==== Dataset extract

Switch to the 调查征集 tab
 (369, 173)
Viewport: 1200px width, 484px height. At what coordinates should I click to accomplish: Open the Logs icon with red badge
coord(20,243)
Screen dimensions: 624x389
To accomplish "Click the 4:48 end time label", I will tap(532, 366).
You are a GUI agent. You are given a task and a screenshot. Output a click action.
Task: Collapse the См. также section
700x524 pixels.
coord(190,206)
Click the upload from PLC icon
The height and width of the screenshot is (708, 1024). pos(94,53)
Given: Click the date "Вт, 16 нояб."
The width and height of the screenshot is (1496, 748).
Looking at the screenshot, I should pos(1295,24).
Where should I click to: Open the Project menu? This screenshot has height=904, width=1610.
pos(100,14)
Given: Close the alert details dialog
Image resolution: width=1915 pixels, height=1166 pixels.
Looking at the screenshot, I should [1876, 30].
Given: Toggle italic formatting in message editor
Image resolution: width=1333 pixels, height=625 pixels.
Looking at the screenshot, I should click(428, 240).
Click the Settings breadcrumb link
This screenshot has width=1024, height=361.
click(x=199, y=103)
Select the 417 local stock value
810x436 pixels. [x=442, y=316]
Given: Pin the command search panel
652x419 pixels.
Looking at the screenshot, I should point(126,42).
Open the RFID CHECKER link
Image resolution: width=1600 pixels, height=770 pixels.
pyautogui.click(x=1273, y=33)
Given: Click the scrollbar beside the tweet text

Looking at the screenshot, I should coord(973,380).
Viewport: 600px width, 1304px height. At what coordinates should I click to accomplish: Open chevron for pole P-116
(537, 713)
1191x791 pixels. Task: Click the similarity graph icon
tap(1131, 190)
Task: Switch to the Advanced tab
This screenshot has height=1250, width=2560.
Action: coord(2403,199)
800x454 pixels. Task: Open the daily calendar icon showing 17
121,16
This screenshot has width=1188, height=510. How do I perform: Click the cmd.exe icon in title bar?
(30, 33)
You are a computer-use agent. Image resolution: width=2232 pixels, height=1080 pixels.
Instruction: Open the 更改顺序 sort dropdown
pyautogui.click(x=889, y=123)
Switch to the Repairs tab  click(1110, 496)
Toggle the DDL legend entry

========

> **Task item**
Beginning at the line above that contains "Screen dimensions: 624x389", return each line exactly through the line that contains "Task: Switch to the Advanced tab", and no others.

> **Written solution**
Screen dimensions: 624x389
To accomplish "Click the 4:48 end time label", I will tap(532, 366).
You are a GUI agent. You are given a task and a screenshot. Output a click action.
Task: Collapse the См. также section
700x524 pixels.
coord(190,206)
Click the upload from PLC icon
The height and width of the screenshot is (708, 1024). pos(94,53)
Given: Click the date "Вт, 16 нояб."
The width and height of the screenshot is (1496, 748).
Looking at the screenshot, I should pos(1295,24).
Where should I click to: Open the Project menu? This screenshot has height=904, width=1610.
pos(100,14)
Given: Close the alert details dialog
Image resolution: width=1915 pixels, height=1166 pixels.
Looking at the screenshot, I should [1876, 30].
Given: Toggle italic formatting in message editor
Image resolution: width=1333 pixels, height=625 pixels.
Looking at the screenshot, I should click(428, 240).
Click the Settings breadcrumb link
This screenshot has width=1024, height=361.
click(x=199, y=103)
Select the 417 local stock value
810x436 pixels. [x=442, y=316]
Given: Pin the command search panel
652x419 pixels.
Looking at the screenshot, I should point(126,42).
Open the RFID CHECKER link
Image resolution: width=1600 pixels, height=770 pixels.
pyautogui.click(x=1273, y=33)
Given: Click the scrollbar beside the tweet text

Looking at the screenshot, I should coord(973,380).
Viewport: 600px width, 1304px height. At what coordinates should I click to accomplish: Open chevron for pole P-116
(537, 713)
1191x791 pixels. Task: Click the similarity graph icon
tap(1131, 190)
Task: Switch to the Advanced tab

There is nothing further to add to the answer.